Render every line of the entries as a two-column Markdown table, with the row number under Row and the line under Line. Omit blank lines.

════════

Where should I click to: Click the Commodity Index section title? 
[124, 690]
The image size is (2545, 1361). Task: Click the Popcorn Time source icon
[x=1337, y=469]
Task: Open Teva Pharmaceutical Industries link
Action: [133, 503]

════════

Complete answer:
| Row | Line |
|---|---|
| 1 | Where should I click to: Click the Commodity Index section title?  |
| 2 | [124, 690] |
| 3 | The image size is (2545, 1361). Task: Click the Popcorn Time source icon |
| 4 | [x=1337, y=469] |
| 5 | Task: Open Teva Pharmaceutical Industries link |
| 6 | Action: [133, 503] |